И Торгрим понял, что пытался сказать ему Кьяртен. Вик-Ло. Оттар бросил их умирать, чтобы забрать корабли и отправиться в Вик-Ло, оставшийся без защиты, чтобы овладеть им. Торгрим не знал, что думать, он не мог даже понять, что испытывает. Ярость, страх, жажда мести… Чувства хлестали его, как кнут, снова и снова. Ему показалось, что его сейчас ими стошнит.

— Я взял своих людей и попытался остановить его, — продолжил Кьяртен. — Но я все-таки трус, я не смог сказать тебе, что наделал. Я думал, что если сумею остановить его, то этим все исправлю.

Торгрим поглядел на Старри.

— Торгрим, он говорит правду, — кивнул Старри. — Он и его люди сражались с Оттаром. И я сражался рядом с ними. Оттар убил их всех. — Старри слабо улыбнулся. — Но только не меня, потому что я Старри Бессмертный.

Торгрим кивнул. «Возможно, Старри и вправду нельзя убить», — подумал он.

Затем Старри заговорил снова:

— Кьяртен пробил дыру в днище «Морского молота». Затопил его на месте. И только поэтому Оттар не забрал этот корабль, как забрал все остальные. И поэтому он не позволил Кьяртену умереть быстро.

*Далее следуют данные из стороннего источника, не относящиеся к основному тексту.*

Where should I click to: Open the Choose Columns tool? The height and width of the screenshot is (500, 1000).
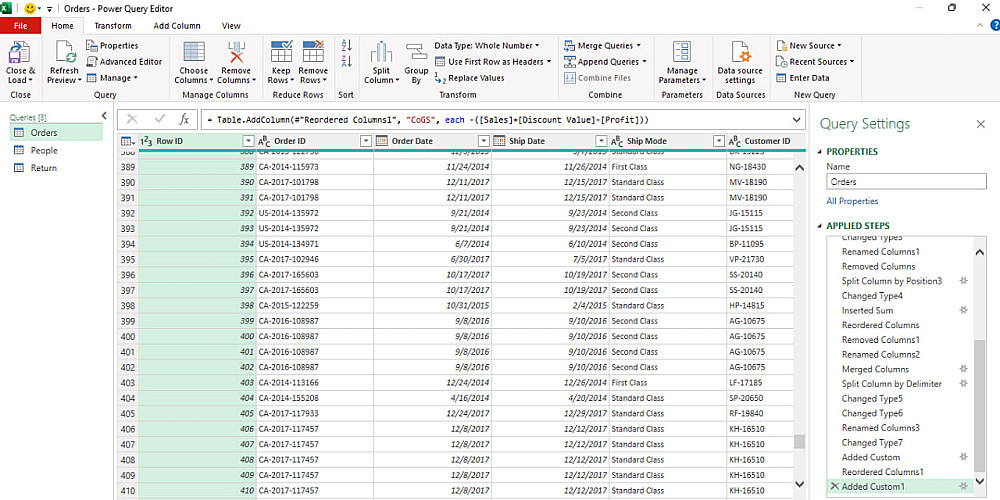(194, 53)
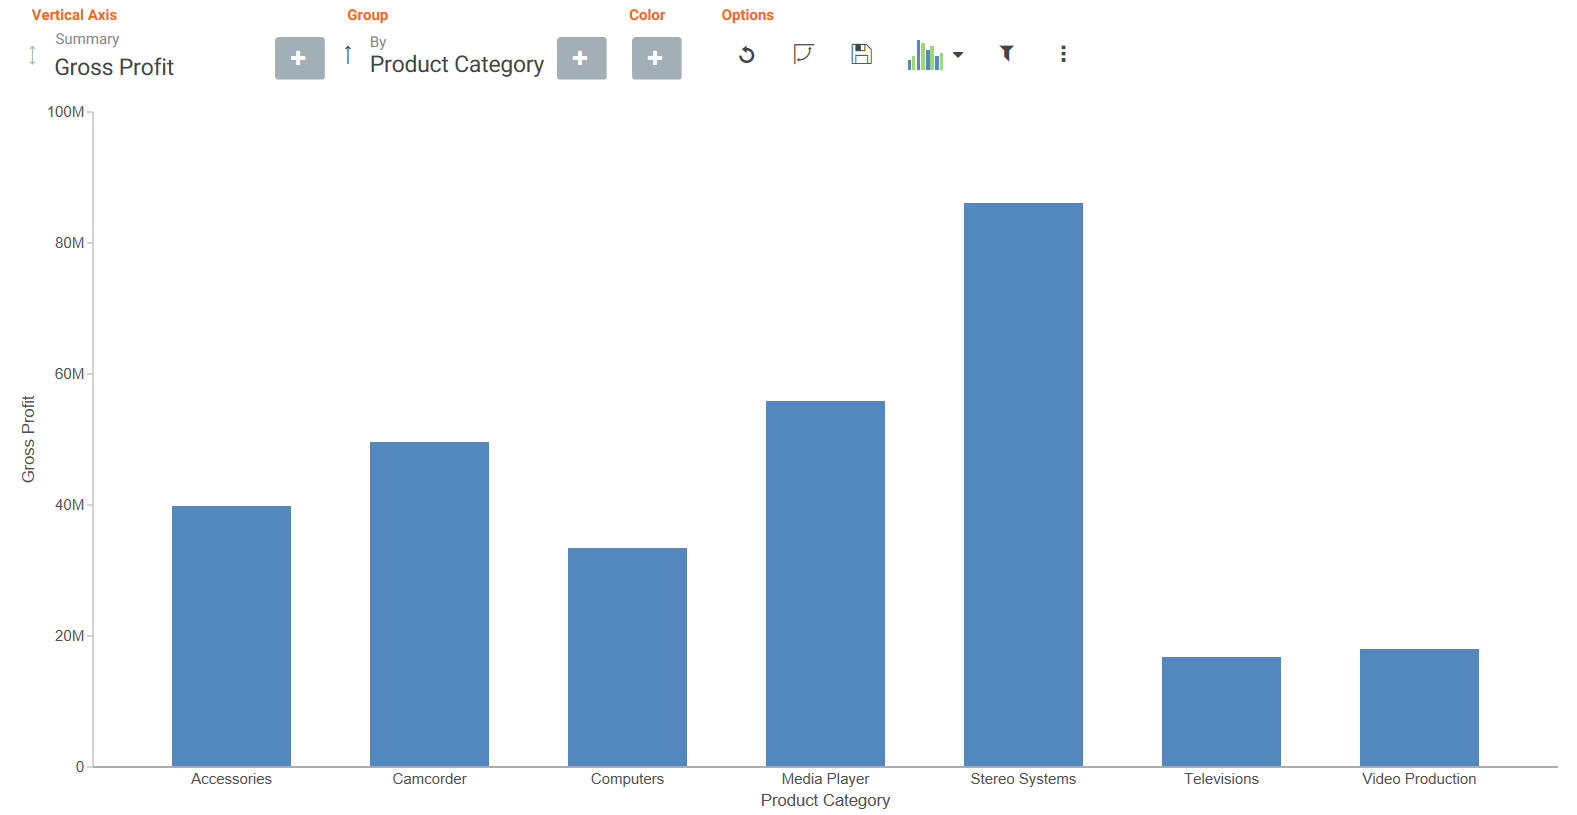Add another group field plus button
Viewport: 1577px width, 815px height.
coord(582,58)
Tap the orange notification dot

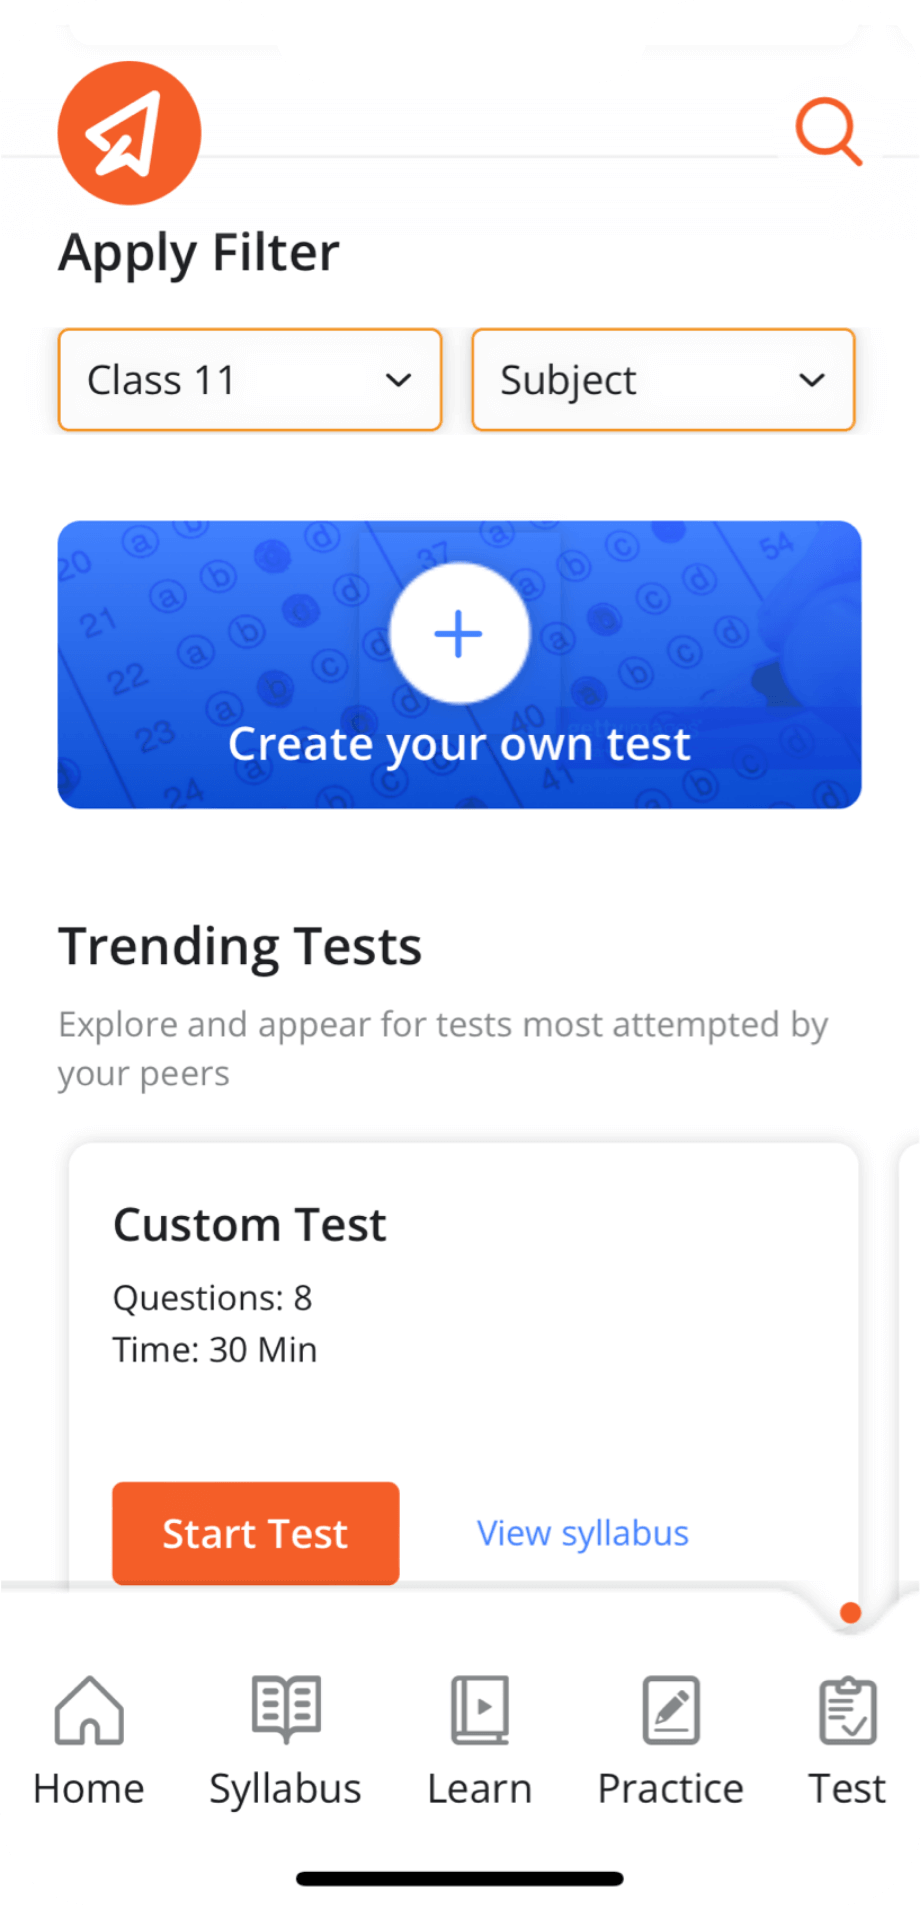[851, 1612]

Торгрим опустил взгляд на Кьяртена. Он не знал, что делать.

— Годи, помоги мне встать, — сказал Кьяртен.

Годи просунул руки ему под мышки, поднял его, как маленького ребенка, и поставил на ноги. Кьяртен с шипением втянул в себя воздух, крепко прижал руку к ране и закрыл глаза. Когда приступ боли прошел, он снова открыл глаза и указал на свой меч.

— Годи, мой меч. Пожалуйста.

Годи наклонился, поднял оружие, и Кьяртен взял меч за рукоять. Он развернулся к Торгриму.

— Ночной Волк, за то, что я причинил тебе, я должен поплатиться своей жизнью. Ты ничего мне не должен. И все же я прошу тебя об этом. Мы бились однажды и не закончили бой. Давай закончим его сейчас.

Торгрим посмотрел ему в глаза. Кьяртен едва ли не умолял его. Он не хотел умирать в агонии, покрыв свое имя позором. Торгрим вынул из ножен Железный Зуб.

Кьяртен слабо улыбнулся и поднял клинок на уровень пояса, насколько позволили его силы. Торгрим сделал притворный выпад, Кьяртен с трудом парировал этот удар. И Торгрим воздел Железный Зуб высоко над левым плечом, чтобы провести мощную контратаку. Кьяртен все еще улыбался и не вздрогнул, когда Торгрим одним ударом начисто снес его голову с плеч.